## Task statement
The records below must be transcribed exactly.

Records from a data collection
--- --- ---

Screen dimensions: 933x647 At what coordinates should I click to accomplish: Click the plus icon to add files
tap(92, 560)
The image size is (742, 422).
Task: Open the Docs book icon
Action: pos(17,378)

--- --- ---

## Solved exercise
Screen dimensions: 933x647 At what coordinates should I click to accomplish: Click the plus icon to add files
tap(92, 560)
The image size is (742, 422).
Task: Open the Docs book icon
Action: pos(17,378)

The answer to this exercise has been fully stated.